WORK INSTRUCTIONS> Which lines of the material below contain the string "computer"? Report every such line in full.

RECORD EXCERPTS>
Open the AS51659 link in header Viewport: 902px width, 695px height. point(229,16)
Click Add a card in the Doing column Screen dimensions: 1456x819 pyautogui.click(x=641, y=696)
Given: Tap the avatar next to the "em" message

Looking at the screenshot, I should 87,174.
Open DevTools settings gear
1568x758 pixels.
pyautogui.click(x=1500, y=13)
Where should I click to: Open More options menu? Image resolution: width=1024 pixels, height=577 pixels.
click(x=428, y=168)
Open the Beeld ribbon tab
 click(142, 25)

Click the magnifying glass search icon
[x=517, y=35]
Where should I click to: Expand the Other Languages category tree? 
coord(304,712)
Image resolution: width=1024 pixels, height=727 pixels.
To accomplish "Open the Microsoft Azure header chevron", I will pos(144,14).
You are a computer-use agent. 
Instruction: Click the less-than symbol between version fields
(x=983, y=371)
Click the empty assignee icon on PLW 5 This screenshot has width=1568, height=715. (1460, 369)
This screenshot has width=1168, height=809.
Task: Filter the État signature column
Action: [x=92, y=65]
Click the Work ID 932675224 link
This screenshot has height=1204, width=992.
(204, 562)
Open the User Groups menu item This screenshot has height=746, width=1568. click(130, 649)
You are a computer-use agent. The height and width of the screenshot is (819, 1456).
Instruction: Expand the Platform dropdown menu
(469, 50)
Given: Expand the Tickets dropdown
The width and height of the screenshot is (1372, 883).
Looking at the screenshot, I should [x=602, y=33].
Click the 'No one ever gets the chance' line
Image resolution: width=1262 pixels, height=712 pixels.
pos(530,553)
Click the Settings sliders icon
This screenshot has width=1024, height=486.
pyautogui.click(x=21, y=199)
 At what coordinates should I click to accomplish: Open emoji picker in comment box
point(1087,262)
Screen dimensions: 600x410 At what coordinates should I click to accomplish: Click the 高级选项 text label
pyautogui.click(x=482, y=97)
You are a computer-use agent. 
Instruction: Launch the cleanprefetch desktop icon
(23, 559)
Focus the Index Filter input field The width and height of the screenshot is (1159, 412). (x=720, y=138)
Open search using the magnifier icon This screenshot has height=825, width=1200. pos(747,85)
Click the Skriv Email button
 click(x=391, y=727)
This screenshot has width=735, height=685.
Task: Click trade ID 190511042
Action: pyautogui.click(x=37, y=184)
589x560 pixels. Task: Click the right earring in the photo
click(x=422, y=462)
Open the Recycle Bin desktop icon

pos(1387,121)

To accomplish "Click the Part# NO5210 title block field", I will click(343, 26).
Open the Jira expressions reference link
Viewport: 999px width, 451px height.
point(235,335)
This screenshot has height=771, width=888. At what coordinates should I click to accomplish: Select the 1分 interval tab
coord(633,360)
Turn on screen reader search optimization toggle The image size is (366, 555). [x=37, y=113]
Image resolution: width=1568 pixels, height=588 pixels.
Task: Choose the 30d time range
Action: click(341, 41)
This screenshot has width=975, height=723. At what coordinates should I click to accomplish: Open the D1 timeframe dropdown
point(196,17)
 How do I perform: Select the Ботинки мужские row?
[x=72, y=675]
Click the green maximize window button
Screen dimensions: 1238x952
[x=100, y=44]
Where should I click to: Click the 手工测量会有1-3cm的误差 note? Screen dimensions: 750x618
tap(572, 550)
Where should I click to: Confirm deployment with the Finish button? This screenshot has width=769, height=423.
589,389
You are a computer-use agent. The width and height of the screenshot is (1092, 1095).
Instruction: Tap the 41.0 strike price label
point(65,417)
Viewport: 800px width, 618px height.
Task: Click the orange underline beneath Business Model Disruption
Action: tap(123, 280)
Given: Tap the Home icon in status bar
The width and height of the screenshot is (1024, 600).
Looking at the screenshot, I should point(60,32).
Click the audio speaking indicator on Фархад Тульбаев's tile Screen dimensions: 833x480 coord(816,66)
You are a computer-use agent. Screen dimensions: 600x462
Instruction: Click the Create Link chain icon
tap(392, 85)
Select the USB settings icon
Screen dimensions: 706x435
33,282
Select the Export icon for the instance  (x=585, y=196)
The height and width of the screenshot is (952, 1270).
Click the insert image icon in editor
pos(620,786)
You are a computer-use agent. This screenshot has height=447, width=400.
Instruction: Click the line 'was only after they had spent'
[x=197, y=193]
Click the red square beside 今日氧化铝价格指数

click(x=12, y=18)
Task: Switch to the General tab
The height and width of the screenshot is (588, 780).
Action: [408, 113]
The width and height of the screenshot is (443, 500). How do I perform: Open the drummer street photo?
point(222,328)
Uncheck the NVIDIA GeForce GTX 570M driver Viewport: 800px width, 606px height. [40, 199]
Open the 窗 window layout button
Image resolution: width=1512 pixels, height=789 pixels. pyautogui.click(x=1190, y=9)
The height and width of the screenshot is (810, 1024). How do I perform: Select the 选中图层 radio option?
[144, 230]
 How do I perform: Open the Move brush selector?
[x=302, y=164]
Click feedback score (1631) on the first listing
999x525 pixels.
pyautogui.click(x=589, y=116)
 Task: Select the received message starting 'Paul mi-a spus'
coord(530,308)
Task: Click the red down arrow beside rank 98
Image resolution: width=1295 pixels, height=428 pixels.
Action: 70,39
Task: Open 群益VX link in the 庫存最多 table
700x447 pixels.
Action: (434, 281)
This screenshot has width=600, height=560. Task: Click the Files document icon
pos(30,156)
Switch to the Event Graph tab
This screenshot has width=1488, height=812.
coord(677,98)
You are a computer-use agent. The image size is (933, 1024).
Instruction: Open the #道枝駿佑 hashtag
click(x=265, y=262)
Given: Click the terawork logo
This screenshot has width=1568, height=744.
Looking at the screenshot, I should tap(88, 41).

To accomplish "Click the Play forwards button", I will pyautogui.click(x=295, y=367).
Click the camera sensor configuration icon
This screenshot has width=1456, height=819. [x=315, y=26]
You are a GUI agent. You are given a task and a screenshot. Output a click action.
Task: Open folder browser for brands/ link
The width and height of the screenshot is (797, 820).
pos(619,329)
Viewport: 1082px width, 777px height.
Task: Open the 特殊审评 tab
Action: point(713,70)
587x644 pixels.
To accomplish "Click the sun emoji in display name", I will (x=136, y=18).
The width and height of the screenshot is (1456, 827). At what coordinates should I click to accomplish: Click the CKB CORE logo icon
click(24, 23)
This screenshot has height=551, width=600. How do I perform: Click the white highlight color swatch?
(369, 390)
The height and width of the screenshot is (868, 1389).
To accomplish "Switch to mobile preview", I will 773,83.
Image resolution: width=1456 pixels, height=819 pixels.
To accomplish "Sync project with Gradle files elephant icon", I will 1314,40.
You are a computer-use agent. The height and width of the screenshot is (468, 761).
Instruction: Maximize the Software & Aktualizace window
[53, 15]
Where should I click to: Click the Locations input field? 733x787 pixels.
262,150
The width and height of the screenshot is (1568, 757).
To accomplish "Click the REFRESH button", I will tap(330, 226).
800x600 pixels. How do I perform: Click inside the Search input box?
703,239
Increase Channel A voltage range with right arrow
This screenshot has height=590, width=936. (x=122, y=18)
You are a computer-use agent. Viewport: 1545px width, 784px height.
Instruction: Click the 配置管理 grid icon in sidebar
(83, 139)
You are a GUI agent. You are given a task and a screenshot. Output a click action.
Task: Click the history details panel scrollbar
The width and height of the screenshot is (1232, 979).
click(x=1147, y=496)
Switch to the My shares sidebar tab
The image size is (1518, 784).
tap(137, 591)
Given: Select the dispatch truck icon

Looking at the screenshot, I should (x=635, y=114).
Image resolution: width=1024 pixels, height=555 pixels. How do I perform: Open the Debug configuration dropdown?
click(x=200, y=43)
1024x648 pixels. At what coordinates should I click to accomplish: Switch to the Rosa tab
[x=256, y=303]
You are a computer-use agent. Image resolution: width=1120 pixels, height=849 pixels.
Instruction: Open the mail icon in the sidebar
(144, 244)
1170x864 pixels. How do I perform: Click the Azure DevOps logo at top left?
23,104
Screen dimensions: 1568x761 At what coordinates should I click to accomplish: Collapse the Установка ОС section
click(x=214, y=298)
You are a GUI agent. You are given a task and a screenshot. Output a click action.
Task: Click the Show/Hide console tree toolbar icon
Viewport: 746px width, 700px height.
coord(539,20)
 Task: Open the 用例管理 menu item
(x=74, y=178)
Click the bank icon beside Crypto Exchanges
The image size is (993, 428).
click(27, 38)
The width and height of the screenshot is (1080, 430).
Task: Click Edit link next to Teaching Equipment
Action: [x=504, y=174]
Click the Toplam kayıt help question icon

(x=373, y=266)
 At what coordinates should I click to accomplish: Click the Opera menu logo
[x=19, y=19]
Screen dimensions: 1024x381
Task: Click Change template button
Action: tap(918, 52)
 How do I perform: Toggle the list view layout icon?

RESPONSE TO THE EXERCISE>
You are a computer-use agent. 
You are a computer-use agent. The height and width of the screenshot is (819, 1456).
You are a computer-use agent. 
You are a computer-use agent. The width and height of the screenshot is (1092, 1095).
You are a computer-use agent. Screen dimensions: 600x462
You are a computer-use agent. This screenshot has height=447, width=400.
You are a computer-use agent. The image size is (933, 1024).
You are a computer-use agent. The height and width of the screenshot is (468, 761).
You are a computer-use agent. Viewport: 1545px width, 784px height.
You are a computer-use agent. Image resolution: width=1120 pixels, height=849 pixels.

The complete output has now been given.